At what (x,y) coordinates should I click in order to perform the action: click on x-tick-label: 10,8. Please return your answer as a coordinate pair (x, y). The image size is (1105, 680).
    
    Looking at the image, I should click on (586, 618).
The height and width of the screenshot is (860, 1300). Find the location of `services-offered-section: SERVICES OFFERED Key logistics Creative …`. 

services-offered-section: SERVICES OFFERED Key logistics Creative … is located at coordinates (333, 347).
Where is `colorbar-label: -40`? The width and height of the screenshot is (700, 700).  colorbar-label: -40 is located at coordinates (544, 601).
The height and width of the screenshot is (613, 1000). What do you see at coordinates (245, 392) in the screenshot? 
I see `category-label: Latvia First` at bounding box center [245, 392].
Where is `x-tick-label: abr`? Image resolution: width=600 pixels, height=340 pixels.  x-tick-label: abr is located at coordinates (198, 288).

# # # # #

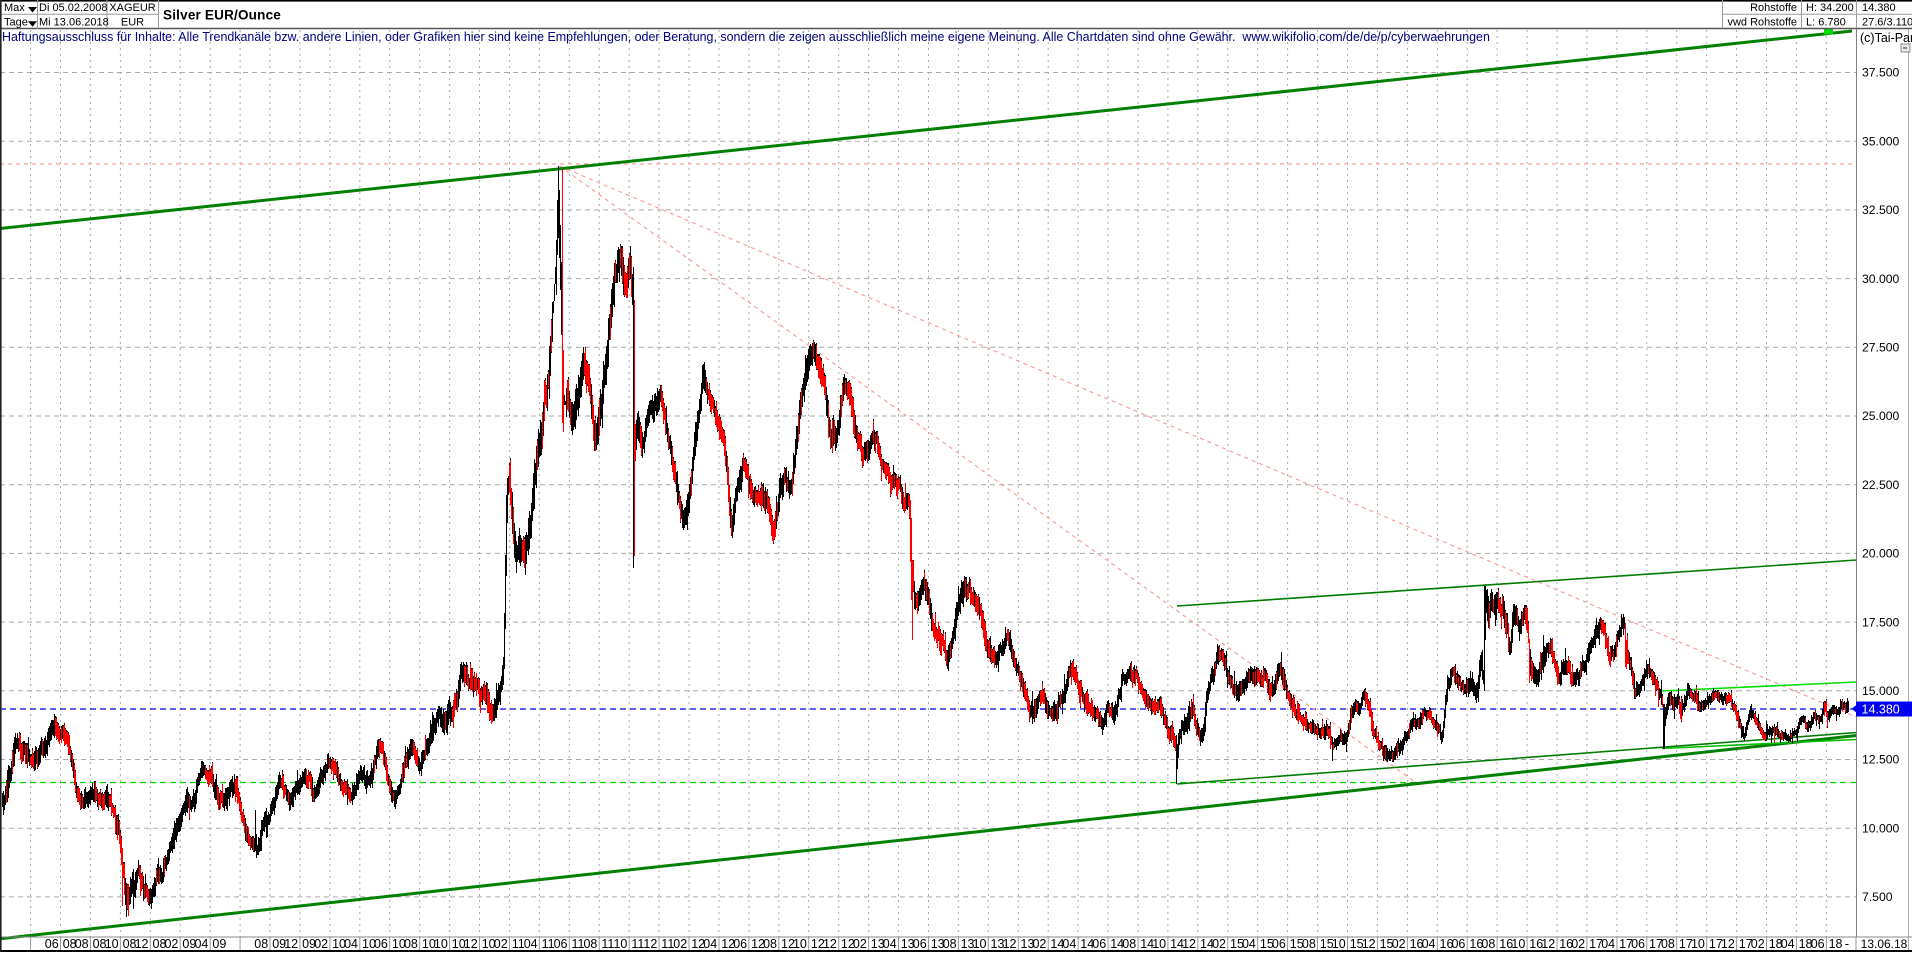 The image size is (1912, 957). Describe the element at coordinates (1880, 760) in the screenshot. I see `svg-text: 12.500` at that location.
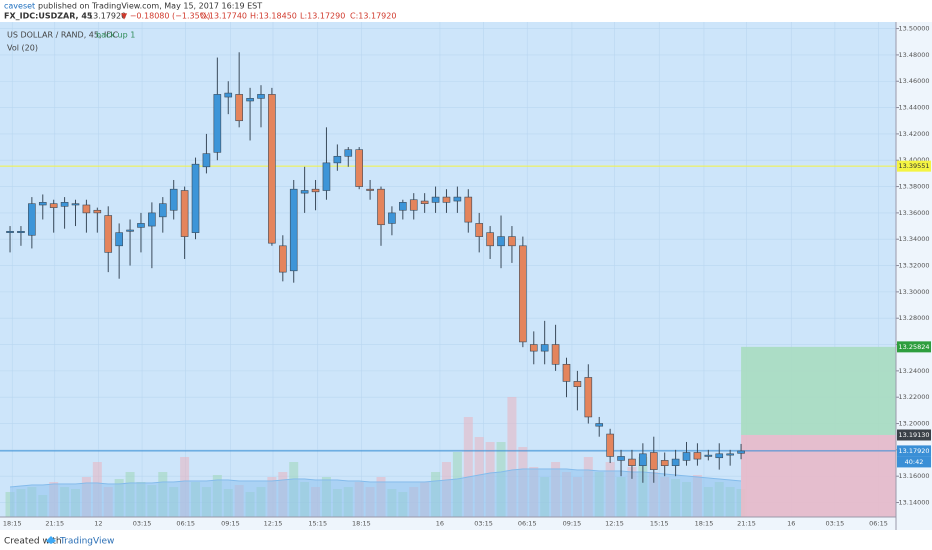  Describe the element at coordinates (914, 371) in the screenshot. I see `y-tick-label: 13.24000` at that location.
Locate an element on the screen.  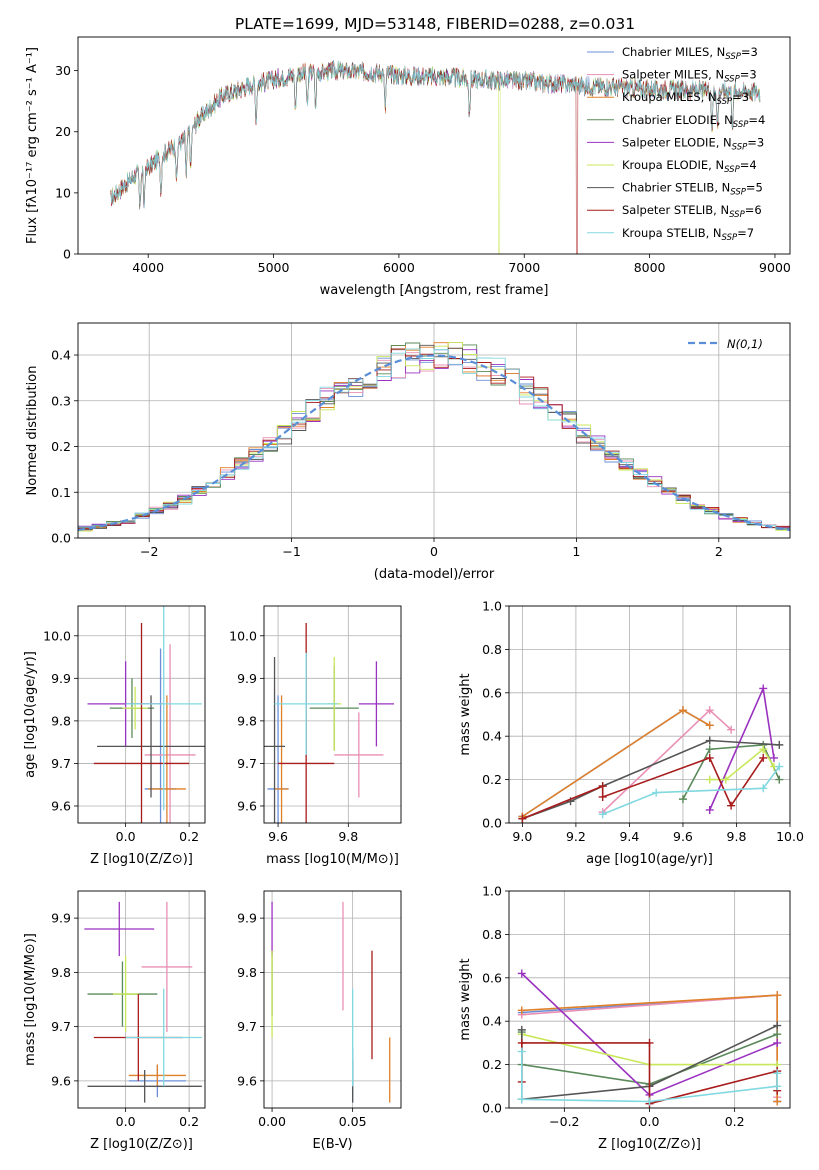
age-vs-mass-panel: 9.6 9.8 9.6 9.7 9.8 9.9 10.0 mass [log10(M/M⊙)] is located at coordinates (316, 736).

# # # # #

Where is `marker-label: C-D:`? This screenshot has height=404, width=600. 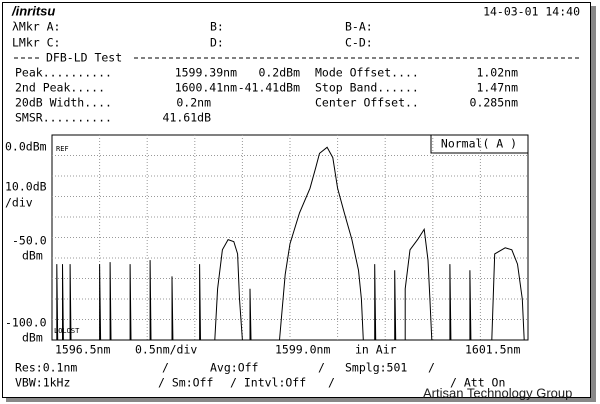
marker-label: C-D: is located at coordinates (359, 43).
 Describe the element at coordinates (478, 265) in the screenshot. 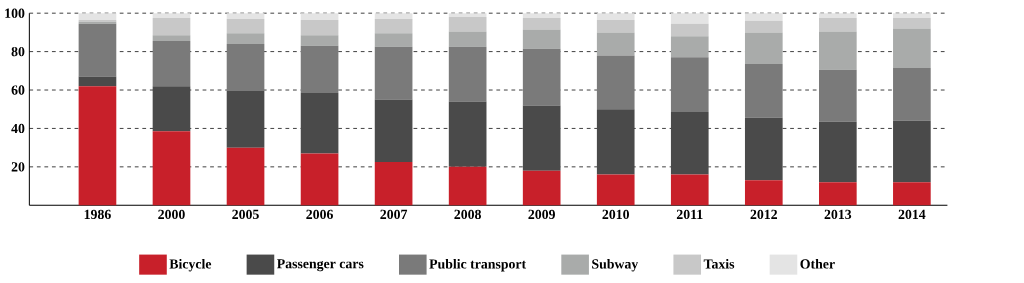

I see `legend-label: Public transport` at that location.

# # # # #

→ Try it
Lay out the lines of the listing, starting at the line containing "At what (x,y)" and ending at the line containing "coordinates (544, 601).", as a Markdown table with the columns "Row" and "Line". Leave out any blank lines.

→ Output
| Row | Line |
|---|---|
| 1 | At what (x,y) coordinates should I click in order to perform the action: click on x-tick-label: 10,8. Please return your answer as a coordinate pair (x, y). The image size is (1105, 680). |
| 2 |     Looking at the image, I should click on (586, 618). |
| 3 | The height and width of the screenshot is (860, 1300). Find the location of `services-offered-section: SERVICES OFFERED Key logistics Creative …`.  |
| 4 | services-offered-section: SERVICES OFFERED Key logistics Creative … is located at coordinates (333, 347). |
| 5 | Where is `colorbar-label: -40`? The width and height of the screenshot is (700, 700).  colorbar-label: -40 is located at coordinates (544, 601). |